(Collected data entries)
╔══

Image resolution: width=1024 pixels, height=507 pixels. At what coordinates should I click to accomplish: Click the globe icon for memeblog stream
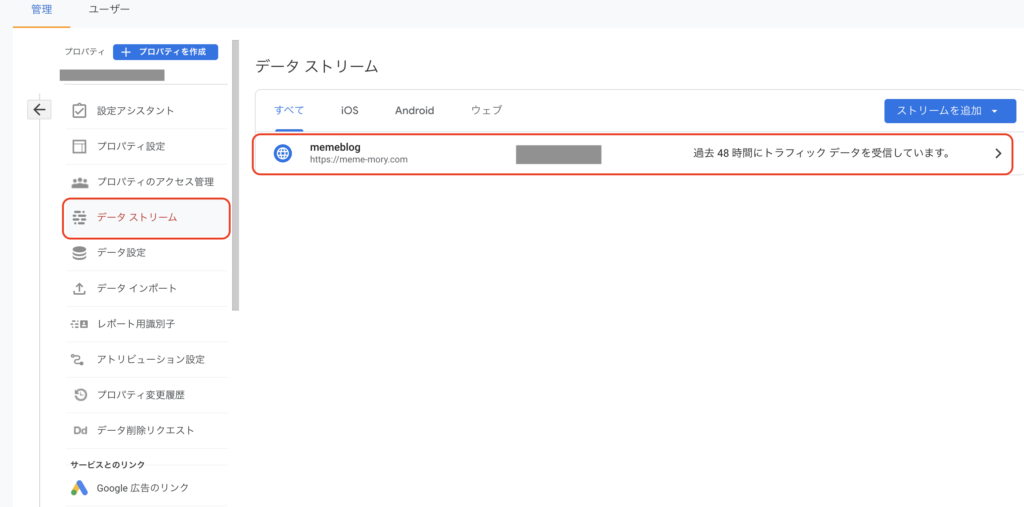pos(283,153)
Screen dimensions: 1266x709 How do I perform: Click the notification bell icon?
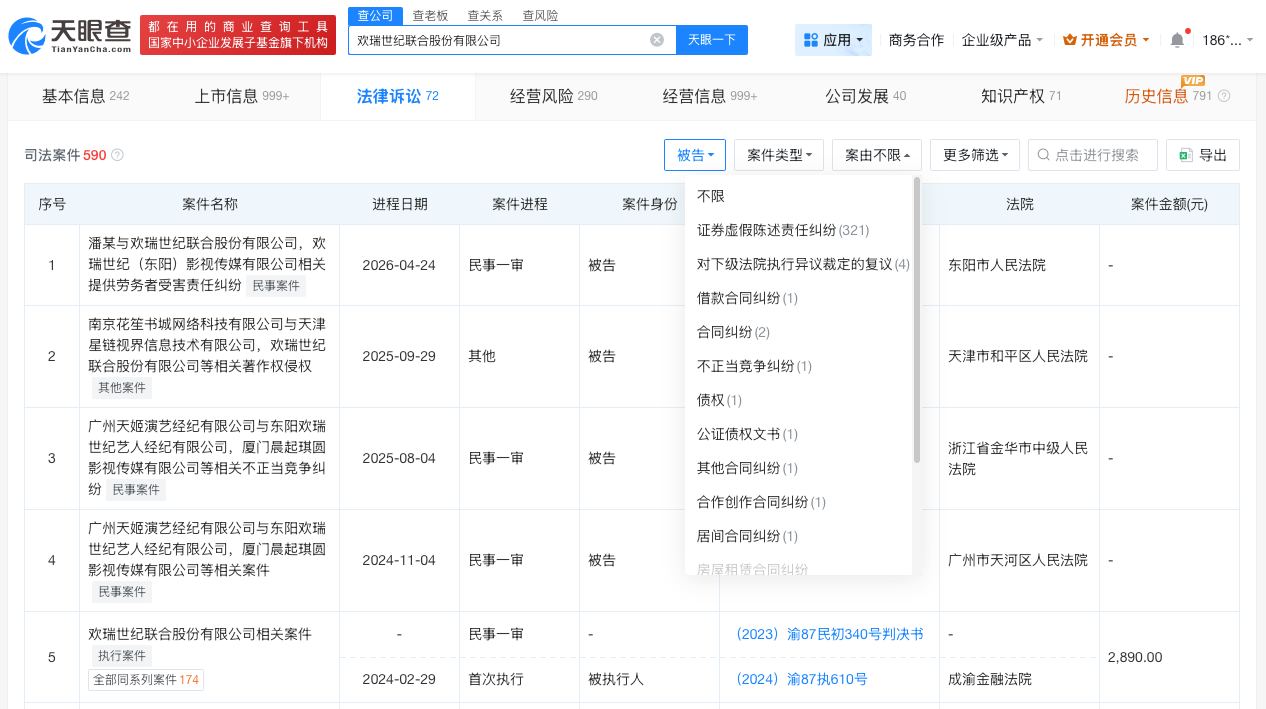(x=1177, y=40)
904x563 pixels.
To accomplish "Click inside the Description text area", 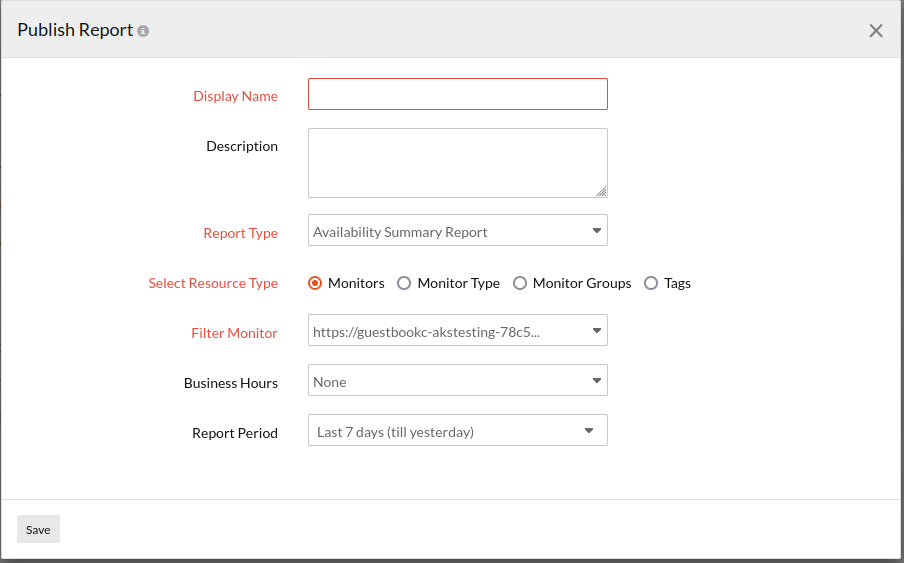I will [457, 162].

╚══

Only the lines from the start of the records through the line containing "904x563 pixels." should be repeated, word for word, with the pictures left out.

Image resolution: width=1024 pixels, height=507 pixels. At what coordinates should I click to accomplish: Click the globe icon for memeblog stream
pos(283,153)
Screen dimensions: 1266x709 How do I perform: Click the notification bell icon?
(x=1177, y=40)
904x563 pixels.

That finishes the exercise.